Re: Should Harry Farr Have Been Pardoned?
A blanket pardon is better than no pardon at all but regardless of cost or complexity the MOD should judge each case on its merits. As someone has already pointed out to give individual pardons would expose the real truth of warfare. The men from lieutenants downwards were just numbers to the generals as they sat well out of harms way and pushed wooden blocks around a map in between sips of sherry. They, of course, got the medals whilst the real men represented by those little wooden blocks did the fighting, dying and getting maimed for life on the whim of a Colonel Blimp.
Like many young men of the day my dad volunteered to fight the Hun on the 14th August 1914 when he was just 19 years old.

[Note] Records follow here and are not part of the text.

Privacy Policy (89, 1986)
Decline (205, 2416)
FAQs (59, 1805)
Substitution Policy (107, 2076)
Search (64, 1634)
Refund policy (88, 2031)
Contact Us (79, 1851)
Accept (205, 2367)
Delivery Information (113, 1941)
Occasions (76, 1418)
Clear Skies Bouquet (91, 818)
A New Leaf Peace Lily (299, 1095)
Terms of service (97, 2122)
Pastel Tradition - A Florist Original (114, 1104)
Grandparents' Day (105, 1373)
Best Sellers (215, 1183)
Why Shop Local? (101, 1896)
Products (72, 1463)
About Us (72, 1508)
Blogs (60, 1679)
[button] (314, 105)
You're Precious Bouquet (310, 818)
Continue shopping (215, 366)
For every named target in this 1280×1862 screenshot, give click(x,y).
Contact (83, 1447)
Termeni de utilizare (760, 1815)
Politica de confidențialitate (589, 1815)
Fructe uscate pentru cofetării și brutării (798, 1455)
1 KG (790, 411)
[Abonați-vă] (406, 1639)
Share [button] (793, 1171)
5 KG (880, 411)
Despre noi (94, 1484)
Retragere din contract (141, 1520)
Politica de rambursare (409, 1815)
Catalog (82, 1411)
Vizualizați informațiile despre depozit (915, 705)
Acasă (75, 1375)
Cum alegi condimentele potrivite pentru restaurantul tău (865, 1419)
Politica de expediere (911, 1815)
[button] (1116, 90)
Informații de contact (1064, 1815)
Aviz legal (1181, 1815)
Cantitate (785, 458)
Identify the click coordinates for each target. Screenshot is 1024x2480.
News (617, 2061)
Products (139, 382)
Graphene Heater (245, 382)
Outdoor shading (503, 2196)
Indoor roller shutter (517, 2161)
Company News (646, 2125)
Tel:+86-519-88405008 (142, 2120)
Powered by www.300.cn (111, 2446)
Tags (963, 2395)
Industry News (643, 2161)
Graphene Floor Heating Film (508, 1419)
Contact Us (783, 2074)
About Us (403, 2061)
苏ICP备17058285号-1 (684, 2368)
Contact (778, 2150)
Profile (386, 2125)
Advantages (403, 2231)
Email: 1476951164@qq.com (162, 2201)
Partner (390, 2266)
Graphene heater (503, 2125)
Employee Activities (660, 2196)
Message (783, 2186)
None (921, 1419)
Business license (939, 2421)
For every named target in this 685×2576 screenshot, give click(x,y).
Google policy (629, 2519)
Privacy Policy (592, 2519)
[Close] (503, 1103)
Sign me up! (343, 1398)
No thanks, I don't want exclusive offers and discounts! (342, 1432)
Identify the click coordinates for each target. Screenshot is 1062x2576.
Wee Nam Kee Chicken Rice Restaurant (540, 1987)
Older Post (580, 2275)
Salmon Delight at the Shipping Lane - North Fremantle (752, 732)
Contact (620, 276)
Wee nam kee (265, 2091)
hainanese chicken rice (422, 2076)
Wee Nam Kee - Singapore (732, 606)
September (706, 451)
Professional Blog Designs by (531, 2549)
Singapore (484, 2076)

His service number was 1138, which indicates that when the call came he was one of the first.
He had the good fortune to join the 5th East Lancs Battery of the Royal Field Artillery, 1st East Lancs Brigade, thus was not one of the front line trench troops. After suitable training he was posted to Cairo, Egypt and took part in the Gallipoli campaign in 1915 where shrapnel wounds saw him get a break from the fighting until he recovered. His next break came courtesy of a bullet and then a longer break after being gassed. After each recovery he was sent back to the front to do his duty with distinction until the end of the Great War. In spite of all that he considered himself as one of the lucky ones – he survived. Many of his comrades in arms did not.
Not that his survival did him any real good because he got caught up in WWII and spent the next 5 years in a German concentration camp. Only to die on the 5th November 1948.